Steel war: Luxembourg likely to move court
Luxembourg is considering a legal move that could thwart Mittal Steel's ?19.6 bn bid for Arcelor, reports Nabanita Sircar.Updated: Feb 16, 2006 19:48 IST
Luxembourg, reportedly is considering a legal move that could frustrate or even thwart Mittal Steel's hostile €19.6 billion (£13.4 billion) bid for Arcelor.
Key ministers met with lawyers on Wednesday night, combing through clauses in the EU takeover directive that could be used to force Mittal Steel to offer cash instead of stock to Arcelor shareholders, according media reports in London.
Arcelor employs 5,900 workers in the Grand Duchy, where its corporate headquarters is based. The state has a 5.6 per cent stake in Arcelor.
Lakshmi Mittal's current offer is 25 per cent cash and 75 per cent shares. The bid could become much more costly if he has to cover a large cash payment, financed by debt.
Luxembourg's Prime Minister, Jean-Claude Juncker, has been opposing the bid from the outset, calling for "a reaction that is at least as hostile" as the bid itself.
Article 5 of the EU directive says member states "may stipulate" that the buy-out includes a "cash consideration", though the clause does not kick in until the buyer reaches the threshold of 50pc of the shares. Sources close to Mittal Steel, the Telegraph quotes, said they knew nothing about the latest ploy.
Earlier in the day, Mittal said he was "very encouraged" after meeting 30pc to 40pc of Arcelor's shareholders and a top cast of European leaders, insisting they had begun to grasp the "industrial logic" behind the bid.

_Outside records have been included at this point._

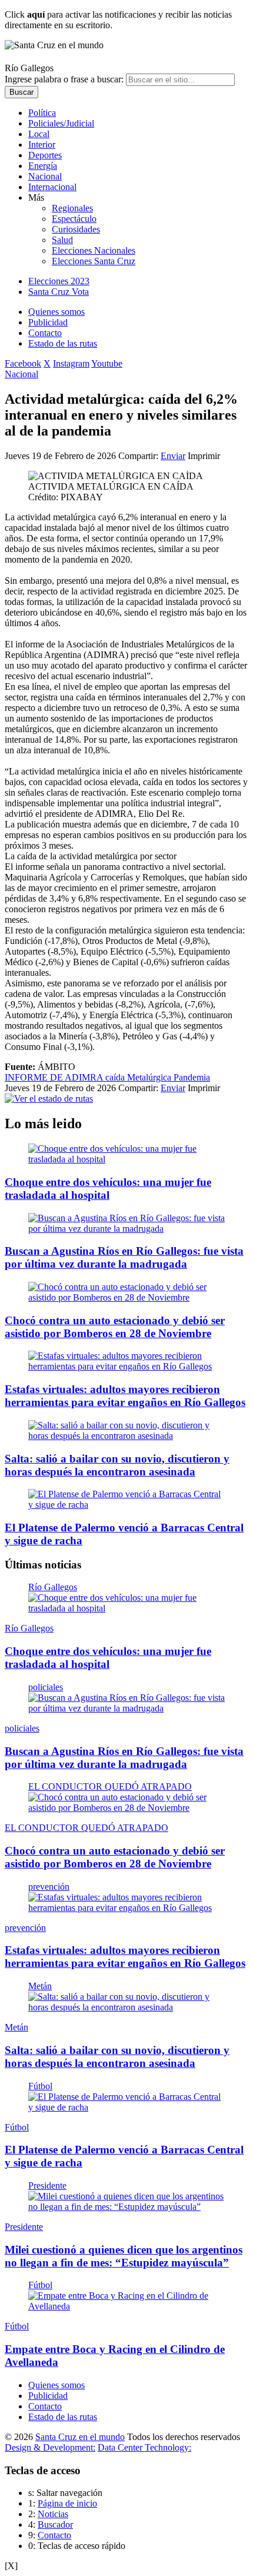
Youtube (106, 363)
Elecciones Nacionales (93, 250)
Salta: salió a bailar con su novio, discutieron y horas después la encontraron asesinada (117, 1465)
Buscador (55, 2525)
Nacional (45, 176)
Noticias (53, 2514)
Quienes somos (56, 312)
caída (116, 1077)
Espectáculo (74, 219)
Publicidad (48, 322)
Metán (40, 1986)
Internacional (52, 187)
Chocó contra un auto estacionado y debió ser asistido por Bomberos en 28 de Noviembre (115, 1326)
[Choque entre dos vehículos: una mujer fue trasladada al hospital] (126, 1159)
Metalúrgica (150, 1077)
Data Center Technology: (144, 2447)
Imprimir (204, 456)
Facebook (23, 363)
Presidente (47, 2186)
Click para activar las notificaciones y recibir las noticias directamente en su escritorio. (118, 19)
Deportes (45, 155)
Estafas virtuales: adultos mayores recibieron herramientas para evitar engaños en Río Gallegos (125, 1395)
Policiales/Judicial (61, 123)
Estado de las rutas (62, 343)
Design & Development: (50, 2447)
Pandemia (192, 1077)
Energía (42, 166)
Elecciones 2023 (58, 281)
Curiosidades (76, 229)
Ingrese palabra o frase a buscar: (64, 79)
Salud (62, 240)
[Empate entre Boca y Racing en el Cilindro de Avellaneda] (126, 2306)
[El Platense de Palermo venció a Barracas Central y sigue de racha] (126, 1505)
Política (42, 113)
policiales (45, 1687)
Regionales (72, 208)
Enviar (173, 456)
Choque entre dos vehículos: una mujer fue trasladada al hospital (108, 1188)
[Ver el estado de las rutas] (49, 1098)
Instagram (71, 363)
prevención (48, 1887)
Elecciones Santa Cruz (93, 261)
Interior (41, 144)
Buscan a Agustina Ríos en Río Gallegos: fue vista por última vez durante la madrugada (124, 1257)
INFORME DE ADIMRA (55, 1077)
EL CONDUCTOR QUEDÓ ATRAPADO (110, 1786)
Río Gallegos (52, 1587)
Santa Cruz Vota (58, 292)
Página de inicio (67, 2503)
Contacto (45, 333)
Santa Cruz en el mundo (80, 2437)
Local (38, 134)
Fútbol (40, 2086)
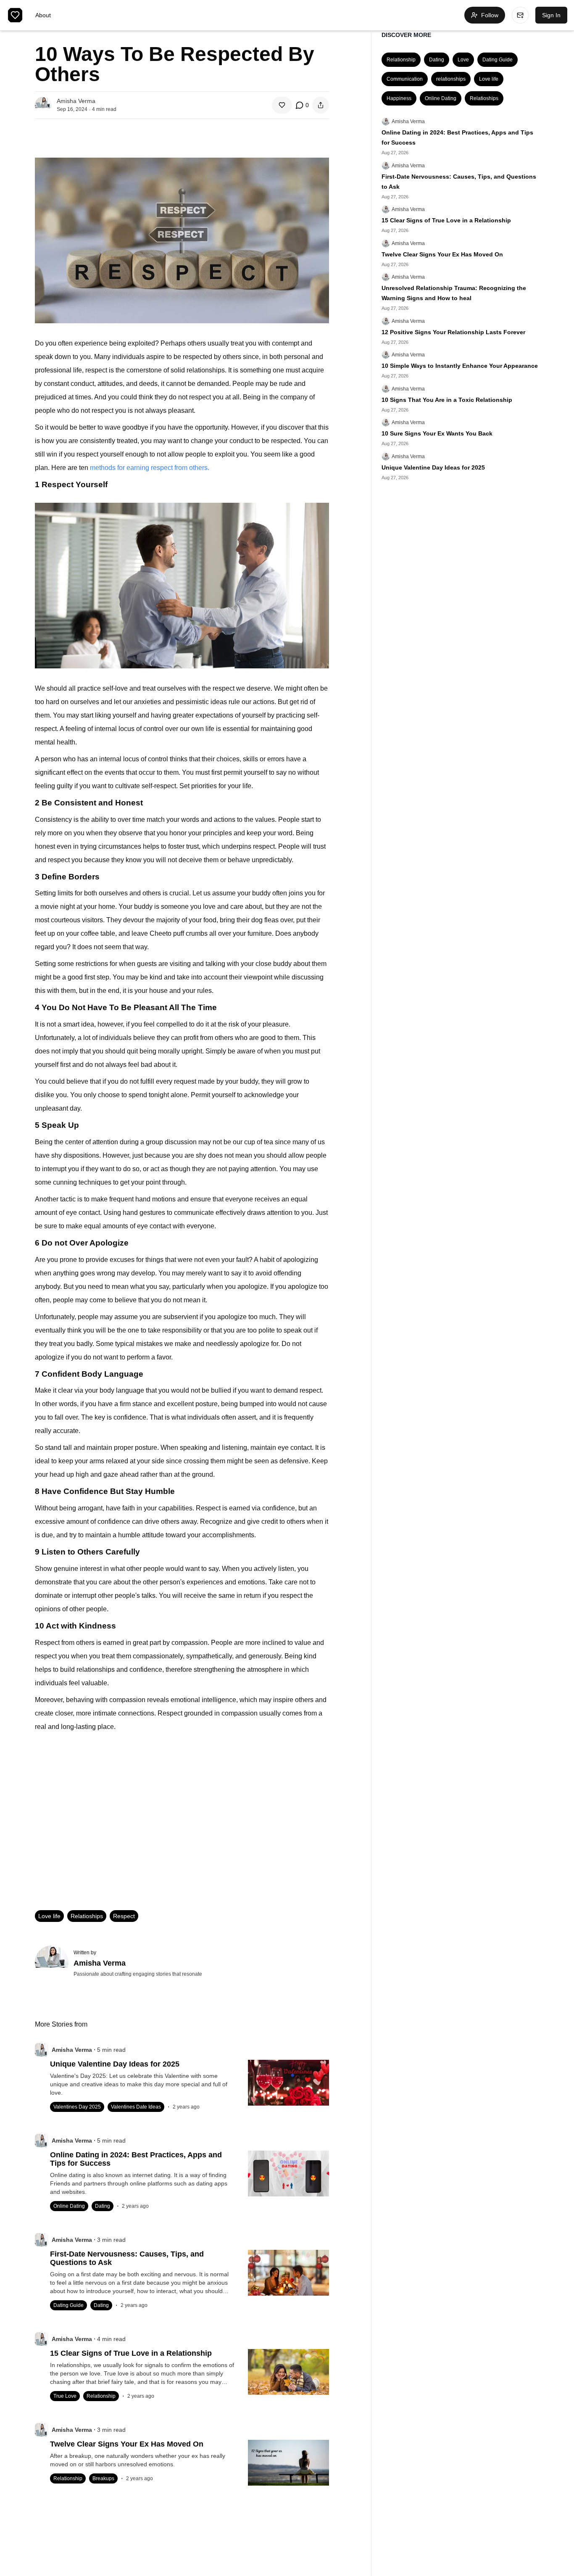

"We've moved away from politics. The proceedings have become more businesslike, and that's a very positive signal," he said, even citing a decision by Luxembourg to hire JP Morgan as an advisor.
Opposition appeared to be melting away in Belgium where the finance minister, Didier Reynders, warned against a crude xenophobia.
"We shouldn't reject a project without first informing ourselves. We are moving into a world of different players. Whether it's China or India, we have to get used to these big economic powers investing in our countries," he said.
Separately, Mittal Steel reported a 60 per cent drop in fourth-quarter profits to $650m (£370m), blamed on a steel glut caused by excess supply from China. Full-year profits fell from $4.7 billion in 2004 to $3.4 billion.
The group said prices would pick up in 2006 as Chinese inventories fell and Beijing shut down mills to save on costly iron ore imports. "We don't see China as a competitive threat. They're not making profits at current prices," said Aditya Mittal, chief financial officer.